Statewide prices dip slightly from prior year. We should have more than enough supply unless the drought materializes.
(February 10, 2014, San Rafael, CA) – The Preliminary California Grape Crush Report released today shows that we have hit another record harvest in California, 4.23 M tons up 5.3% from 2012. The output, while large, was in-line with industry expectations. Growers and vintners scrambled for tank space during the harvest, and few if any, felt that the crop was not going to at least equal that of 2012.
It was another large Cabernet Sauvignon harvest across the state – up 5.1% from the historic harvest of 2012. This supply should continue to support the increased demand for premium wines from Coastal appellations that are priced in that category’s ‘sweet spot’ in the eyes of consumers. At the same time, this should allow the sub $10 category to see some relief on high cost of goods that had a major impact on California appellation economy wine sales and opened the door to Cabernet Sauvignon bulk imports.

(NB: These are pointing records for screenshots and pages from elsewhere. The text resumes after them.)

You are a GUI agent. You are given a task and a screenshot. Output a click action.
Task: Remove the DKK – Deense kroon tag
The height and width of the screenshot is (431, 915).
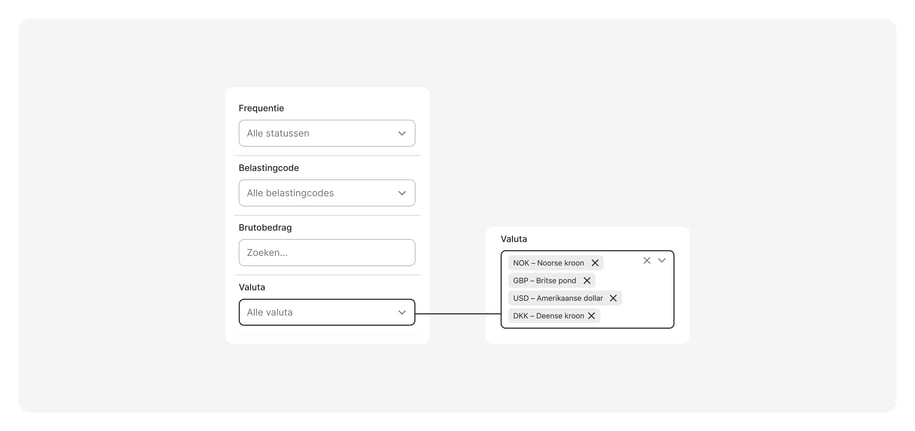[591, 316]
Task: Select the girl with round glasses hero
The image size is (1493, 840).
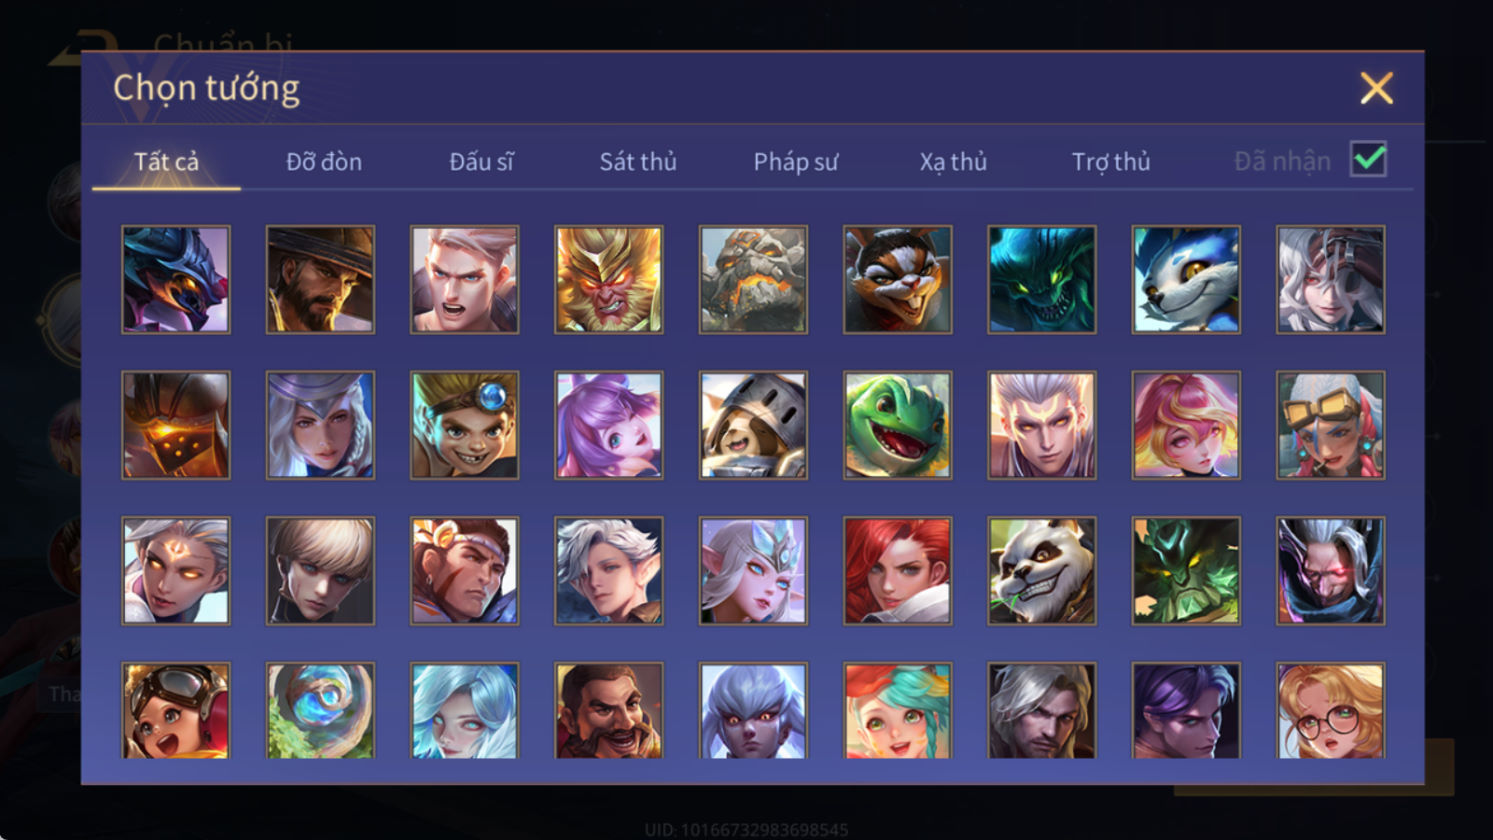Action: click(1330, 711)
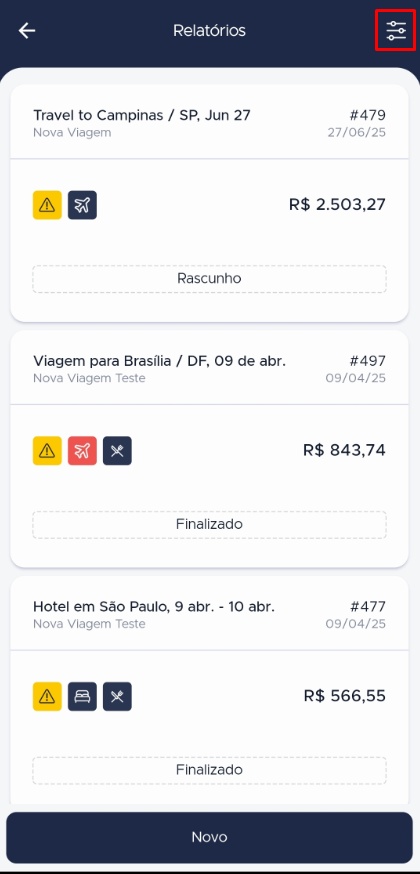Click the R$ 2.503,27 amount
Viewport: 420px width, 874px height.
tap(337, 205)
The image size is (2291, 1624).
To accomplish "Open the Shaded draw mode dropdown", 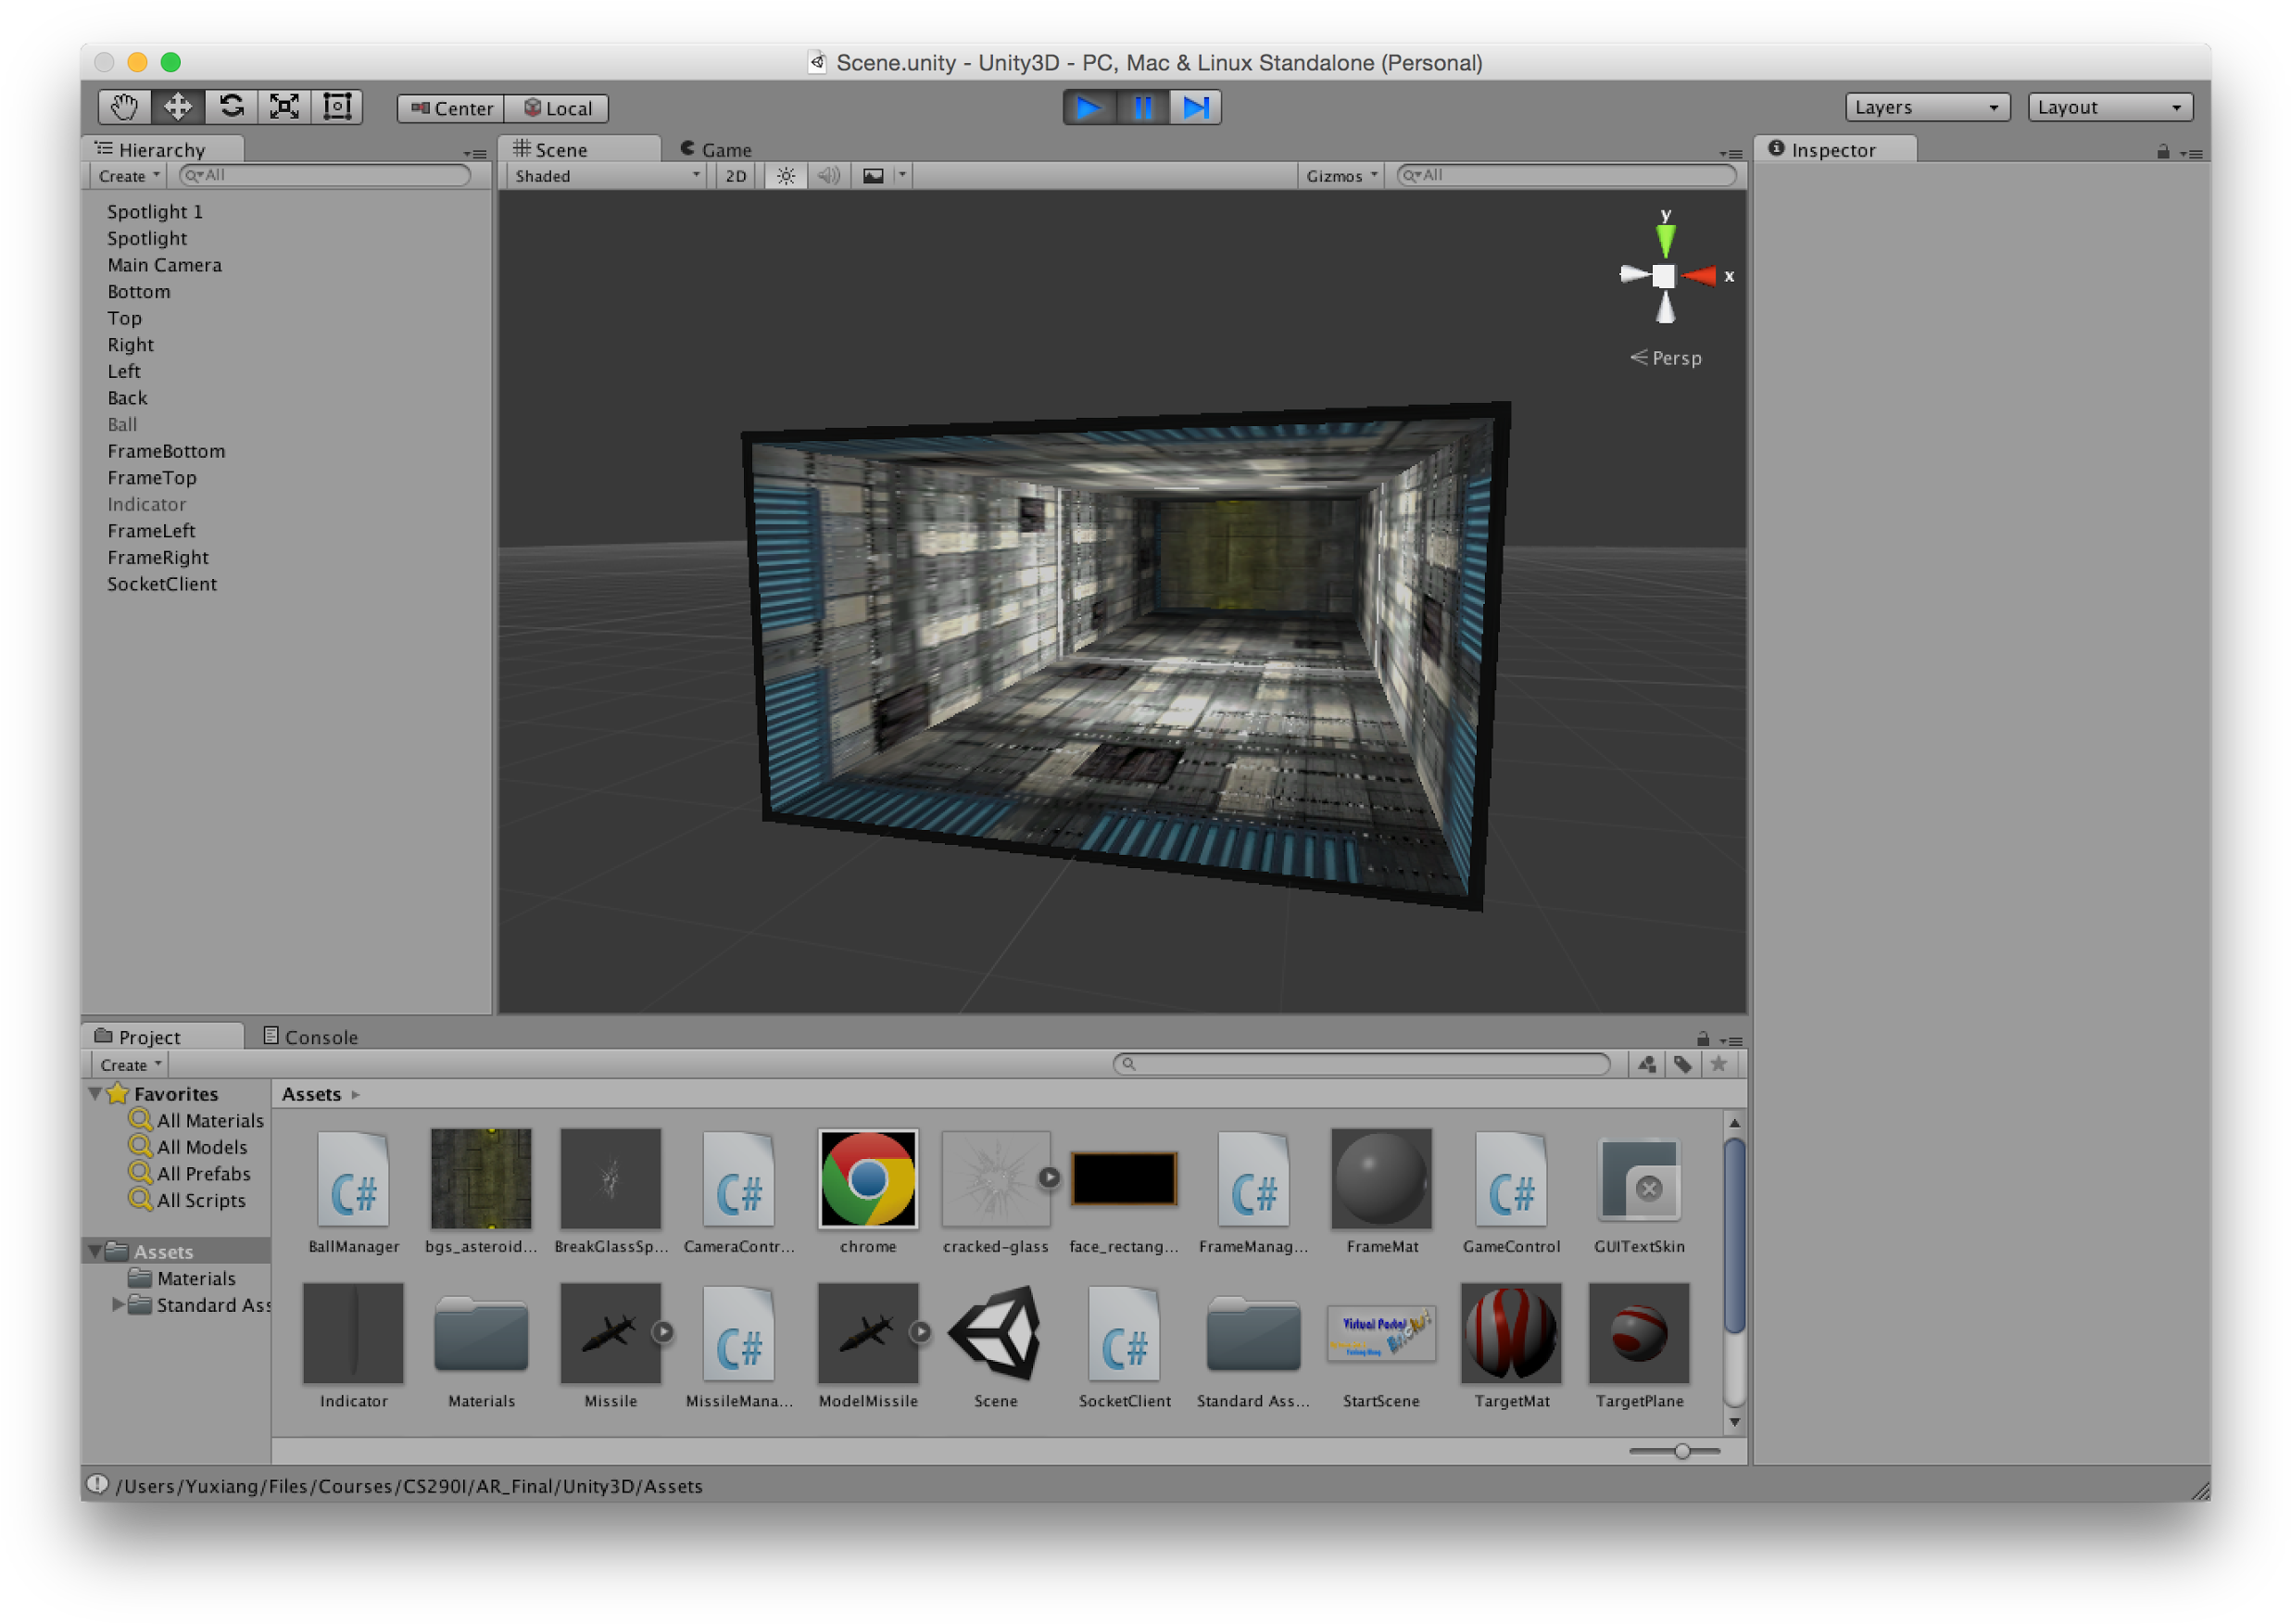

Chardonnay is California’s number one wine grape. Today’s report validates what most of us have been expecting—We had a record crop, and due to excellent harvest conditions, quality was text book perfect. All regions had above average crop size and above average quality. Chardonnay weighed in with a whopping 755,500 tons, up 2.7%, and pricing held steady, up only 0.8%. The state set a new record with Chardonnay tonnage, beating both the 2005 and 2012 vintages.
California succeeded in another record Merlot harvest up 3.1% to 345,203 tons from the previous record crop in 2012. It’s interesting to note that the average price per ton for Merlot in all Central Valley districts decreased anywhere between 4% and 11%, while the average price per ton in all Coastal districts increased. Some this has to do with the nature and the term of these contracts, but we believe this points to the continued effort towards price relief for wines in the $10 and less per bottle price category that had previously been impacted by higher cost of goods.
Muscat grape varieties posted the strongest gains in 2012, with Muscat Alexander leading the way at 60%. The major Muscat varietals combined to take the third spot in white grape production, behind Chardonnay and Colombard. The explosive growth in Muscat production could result in bulk market imbalance, as recent demand for Moscato has been sluggish at the retail level.
Grape production of Pinot Grigio, a high sales growth item for California, dropped by almost 9% in 2013. Demand in both the grape and bulk wine market remains strong for Pinot Grigio.
After the large 2012 Pinot Noir crop, nobody believed that we would see another record year. The 2013 Pinot Noir crop is now on record as the largest crop in California history with 257,000 tons up 3.4% from 2012. This would make one consider that Pinot Noir has no growth ceiling. 200,000+ tons appears to be the new norm for the Pinot Noir crop in California. District 3 (Sonoma) and 7 (Monterey) accounted for 42% of the California production.
California backed up a huge 2012 Zinfandel crop with an even larger crop in 2013. The state’s total Zinfandel production was 467,337 tons increasing 4.3% from 2012, giving the industry a healthy supply which has softened both grape and bulk wine prices. Districts 11 (Lodi) and 13 (Fresno area) accounted for 71 % of the state’s production alone, while the Interior regions in general produced 89 % of California’s Zinfandel.
Thompson Seedless grapes which are used in both the wine and food industries as concentrate rebounded nicely from a very small 2012 harvest of 231,000 tons to a 289,000 ton Crop in 2013. The average price per ton dropped from a record high of $322 per ton in 2012 to $252 per ton price.
The Rubi Red harvest recovered as well in 2013, from a below average 2012 harvest yield of 226,500 tons to a solid 2013 harvest of 255,700 tons. Not only did we have more new acreage come into production, but both sugar and color showed dramatic improvement. Pricing is expected to stay fairly stable on this grape as a majority of these vineyards are under long term contract.
About CIATTI GLOBAL WINE & GRAPE BROKERS
The Ciatti Company is the world’s largest and most comprehensive bulk wine and grape brokerage. Aside from its home base in San Rafael, California, seven additional offices around the world provide clients the kind of information and intelligence that today’s competitive global wine industry demands. The company, founded in 1972, has deep roots in the wine industry, both in California and the countries in which the company operates. The current partnership includes industry professionals with over 135 years of collective experience including: John Ciatti, Greg Livengood, Glenn Proctor, John White, Chris Welch and Steve Dorfman.